Shortlist for Cardiff-based Artes Mundi 6 prize revealed
Ten artists from eight countries have been shortlisted for the UK's largest contemporary art prize.
The 2015 winner of the Cardiff-based Artes Mundi prize will receive £40,000.
The finalists come from the UK, USA, Portugal, Israel, Croatia, Iceland, Brazil and the Netherlands.
The shortlist was chosen from 800 nominations in 70 countries, and organisers said it included some "superstars" of contemporary art.
Artes Mundi - awarded every two years - was established in 2002 and supports contemporary visual artists from around the world who are still gaining international recognition.

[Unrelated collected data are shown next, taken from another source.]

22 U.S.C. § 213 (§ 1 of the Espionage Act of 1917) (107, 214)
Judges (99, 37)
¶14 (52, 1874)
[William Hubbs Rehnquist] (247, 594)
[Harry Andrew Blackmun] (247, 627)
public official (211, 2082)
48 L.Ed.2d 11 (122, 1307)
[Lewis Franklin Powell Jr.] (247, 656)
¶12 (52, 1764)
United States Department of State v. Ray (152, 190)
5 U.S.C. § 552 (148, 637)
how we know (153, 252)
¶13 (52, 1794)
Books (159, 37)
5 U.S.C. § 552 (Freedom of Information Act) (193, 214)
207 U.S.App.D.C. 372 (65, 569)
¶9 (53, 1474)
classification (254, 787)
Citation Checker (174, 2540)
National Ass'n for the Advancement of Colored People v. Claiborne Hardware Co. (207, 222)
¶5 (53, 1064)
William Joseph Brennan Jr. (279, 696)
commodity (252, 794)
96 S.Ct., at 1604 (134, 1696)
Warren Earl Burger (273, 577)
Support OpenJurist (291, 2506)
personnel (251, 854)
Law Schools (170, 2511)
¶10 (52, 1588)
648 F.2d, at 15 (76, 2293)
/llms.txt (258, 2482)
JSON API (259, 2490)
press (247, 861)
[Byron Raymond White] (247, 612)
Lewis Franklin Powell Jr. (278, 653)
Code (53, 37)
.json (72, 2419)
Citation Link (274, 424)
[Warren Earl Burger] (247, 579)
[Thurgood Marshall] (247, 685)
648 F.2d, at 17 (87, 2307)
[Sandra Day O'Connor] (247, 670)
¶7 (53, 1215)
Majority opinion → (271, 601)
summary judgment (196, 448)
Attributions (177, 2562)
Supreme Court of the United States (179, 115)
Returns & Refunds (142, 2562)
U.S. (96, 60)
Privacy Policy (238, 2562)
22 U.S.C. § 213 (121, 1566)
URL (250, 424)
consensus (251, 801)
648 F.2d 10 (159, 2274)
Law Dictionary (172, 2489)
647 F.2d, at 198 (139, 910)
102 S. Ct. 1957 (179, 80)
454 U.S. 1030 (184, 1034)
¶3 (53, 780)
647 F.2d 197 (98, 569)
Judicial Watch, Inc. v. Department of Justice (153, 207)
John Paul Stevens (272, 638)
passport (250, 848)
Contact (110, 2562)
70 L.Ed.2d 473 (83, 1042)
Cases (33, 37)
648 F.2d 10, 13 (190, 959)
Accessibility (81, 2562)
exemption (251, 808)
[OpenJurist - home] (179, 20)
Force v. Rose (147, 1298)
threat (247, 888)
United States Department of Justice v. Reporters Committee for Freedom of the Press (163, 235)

The winner will receive their prize midway through a 17-week exhibition at Wales' National Museum of Art, on 22 January, 2015.
Selectors for the shortlist "particularly looked for artists whose work explores and comments on the human condition and lived experience".
Karen MacKinnon, Artes Mundi's director and curator, said: "The selectors for Artes Mundi 6 have chosen an astonishing group of artists from an extensive, worldwide list of nominations.
"I very much look forward to working with them, and to creating an exhibition next October that will give local and international audiences the opportunity to engage with some of today's most exciting international artists.
"There will be artists from different cultures and generations and an amazing array of artistic practices.
"Their work will form an exhibition that will be challenging, playful, moving and, above all, will emphasise the importance of art that challenges our perspectives and enriches our lives."
She added: "Artes Mundi 6 promises to be a major cultural event in Cardiff - a vibrant and exciting experience of performance, music, site-specific installations, film, lectures and seminars based in the National Museum and Chapter Arts Centre, and spilling out onto the streets of the capital and beyond."
The prize was last won by Mexican artist Teresa Margolles, who was presented with her award by First Minister Carwyn Jones.
Her work focused on northern Mexico, where drug-related crime and violence is rife.
In one piece, Plancha, water used to cleanse dead bodies in a morgue was seen dripping from the ceiling on to hotplates.